You’d think 10 years
would be just about enough.
A nice round number,
the counter re-setting to one.
As if starting over
was somehow possible. 

This is, after all, how we measure out our lives
however unevenly.
The decade of your teens
filled with slow desire,
and then your 40s, flying by.
As each milestone year
gets less and less consequential.

So a decade after the big event
that changed everything,
that made odd expressions
like “the new normal”
make a kind of sense,
you’d have at least expected
some comprehension
numb acceptance
or even dull forgetting,
however tenuous.

Not closure, of course.
That presumes things end,
doors close
irrevocably
behind us.

Because what happened is done
but never over.
And it’s true what they say,
you can’t go home again.
So you go on
carrying what you left with,
all you ever needed
to feel anchored, grounded
a sense of place
    safe, in your inner harbour.
But baggage accumulates,
and like dead weight, a ball-and-chain
pulls you down.

Relationships change, love alters.
The earth shrugs,
and solid ground
will never feel the same.
But not how towers collapse 
in an instant
before our eyes
leaving gaping holes in the sky.

All over the world
hospitals were full
of dying people
that very day,
the high drama
of little lives.
Some expected,
others, a call in the night.
But these were not monumental,
and our attention
was somewhere else.

And then, when the dust finally settled
we carried on.
Except 10 years later
the body count hasn’t stopped.
A state of war, that’s constant
a culture of fear.
And 1st responders
who still thanklessly fall.

And a hole in the sky
defying us
to build stronger
                              …finer
                                        …high.

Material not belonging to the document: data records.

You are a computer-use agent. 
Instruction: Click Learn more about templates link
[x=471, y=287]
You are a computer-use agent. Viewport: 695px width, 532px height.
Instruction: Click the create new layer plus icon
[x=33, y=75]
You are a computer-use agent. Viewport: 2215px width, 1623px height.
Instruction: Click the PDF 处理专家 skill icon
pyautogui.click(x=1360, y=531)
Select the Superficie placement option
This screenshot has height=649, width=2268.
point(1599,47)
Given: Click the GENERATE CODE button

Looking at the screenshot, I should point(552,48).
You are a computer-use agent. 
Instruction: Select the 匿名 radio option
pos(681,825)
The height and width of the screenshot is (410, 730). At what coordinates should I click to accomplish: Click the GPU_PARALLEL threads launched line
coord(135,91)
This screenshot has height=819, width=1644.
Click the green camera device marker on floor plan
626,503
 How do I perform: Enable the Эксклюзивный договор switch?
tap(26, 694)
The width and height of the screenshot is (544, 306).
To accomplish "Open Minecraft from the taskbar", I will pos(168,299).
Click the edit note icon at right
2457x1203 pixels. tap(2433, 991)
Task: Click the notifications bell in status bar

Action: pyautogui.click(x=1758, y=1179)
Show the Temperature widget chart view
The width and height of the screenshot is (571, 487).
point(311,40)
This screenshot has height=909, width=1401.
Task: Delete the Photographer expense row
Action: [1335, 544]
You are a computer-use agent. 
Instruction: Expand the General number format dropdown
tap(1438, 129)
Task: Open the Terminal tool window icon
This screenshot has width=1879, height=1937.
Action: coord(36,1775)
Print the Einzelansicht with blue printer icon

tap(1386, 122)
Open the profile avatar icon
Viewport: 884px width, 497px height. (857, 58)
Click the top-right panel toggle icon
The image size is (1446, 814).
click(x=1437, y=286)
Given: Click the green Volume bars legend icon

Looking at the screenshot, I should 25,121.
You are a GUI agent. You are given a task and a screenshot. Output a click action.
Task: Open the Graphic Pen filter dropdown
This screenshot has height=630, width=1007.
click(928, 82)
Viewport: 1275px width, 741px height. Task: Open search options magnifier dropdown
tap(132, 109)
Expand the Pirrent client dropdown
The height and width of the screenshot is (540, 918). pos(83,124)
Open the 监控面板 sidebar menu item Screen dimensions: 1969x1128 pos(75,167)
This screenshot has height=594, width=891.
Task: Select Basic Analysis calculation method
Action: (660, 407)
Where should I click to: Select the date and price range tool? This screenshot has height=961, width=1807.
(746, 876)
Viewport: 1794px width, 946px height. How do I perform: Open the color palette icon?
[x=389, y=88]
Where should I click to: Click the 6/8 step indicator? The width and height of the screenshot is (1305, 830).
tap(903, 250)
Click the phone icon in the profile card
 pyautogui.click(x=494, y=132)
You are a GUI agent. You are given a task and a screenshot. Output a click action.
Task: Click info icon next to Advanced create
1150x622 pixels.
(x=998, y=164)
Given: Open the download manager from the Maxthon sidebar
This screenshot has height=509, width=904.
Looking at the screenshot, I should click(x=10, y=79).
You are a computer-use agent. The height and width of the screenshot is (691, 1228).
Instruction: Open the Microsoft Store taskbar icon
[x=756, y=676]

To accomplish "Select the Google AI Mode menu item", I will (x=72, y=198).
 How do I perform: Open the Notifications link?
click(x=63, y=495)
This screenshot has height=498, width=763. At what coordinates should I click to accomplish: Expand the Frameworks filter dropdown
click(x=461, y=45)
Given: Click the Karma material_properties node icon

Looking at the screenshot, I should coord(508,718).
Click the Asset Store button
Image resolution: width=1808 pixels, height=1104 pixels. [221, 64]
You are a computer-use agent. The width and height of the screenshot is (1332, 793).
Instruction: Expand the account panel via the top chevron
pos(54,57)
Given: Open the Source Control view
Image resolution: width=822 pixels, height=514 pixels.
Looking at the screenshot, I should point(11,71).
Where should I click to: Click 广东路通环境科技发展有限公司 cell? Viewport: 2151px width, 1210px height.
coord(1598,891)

I don’t think I’ve ever written a 9/11 poem. Which may seem odd, since I began writing poetry in Oct 2001. As it is, pure coincidence. There were other reasons I turned to poetry. And other than that, politics is one of 3 things I’ve tried to resist in my writing; the others being confession, and personal therapy. I have too much concern for the reader’s patience to indulge in any one of those!

The opening question – how much distance do we need to fully understand something – reminds me of Chou en Lai’s (the premier of China at the time of Nixon’s landmark visit) famously amusing quote. He was asked his opinion of the French revolution. His response, succinctly and inscrutably Chinese, with all the world-weary patience and historical perspective that implies, went something like “Too early to tell.”

But we humans have this penchant for decades: for the round number, for big commemorative events. There is nothing intrinsically significant about 10 years; but, like football fields and Volkswagens, it seems to be an awfully convenient unit of measure. So that’s where I got my initial traction in this poem; and it went from there. Which means that the poem is as much about the idea of a decade later as it is about 9/11 itself.

I touch on many things, but briefly. I’ll trust the reader to take it from there. Although the idea in the 3rd last stanza has interested me ever since I heard Joan Didion interviewed about her beautifully written book The Year of Magical Thinking, about her husband’s untimely death.  He died unexpectedly in New York City on Sept 11 2001. It struck me that the monumental events of 9/11 somehow diminished all the other deaths that must have occurred on that same fateful day; and by diminishing their deaths somehow invalidated their lives. Which in turn touches on the idea of US exceptionalism:  all over the world, people have been dying daily in horrible wars and terrorist incidents; and yet Americans was so utterly shocked to learn that they (we?) are not immune, inviolable, exempt.  At the time it was – and still is – rather subversive to suggest that the horrible destruction of the twin towers should be set among all these incidents, rather than being set apart as something particularly horrifying and unacceptable. I didn’t say any of this in the poem, of course:  that would be far too political for my taste. So I kept things typically small and personal. (Actually, I think that 9/11 does stand out as perhaps the most egregious:  not only the fact that it still stands as the most deadly terrorist attack ever, not only its undeniable symbolic weight, but also the way it does seem to have changed everything. Of course, as I said in the beginning, it seems awfully presumptuous to declare such a thing a short 10 years on.)

The new tower that replaces the World Trade Centre will, in fact, be higher:  1776 feet, to be exact. No matter what you think of American politics and American culture, you can’t help but admire their irrepressible patriotism!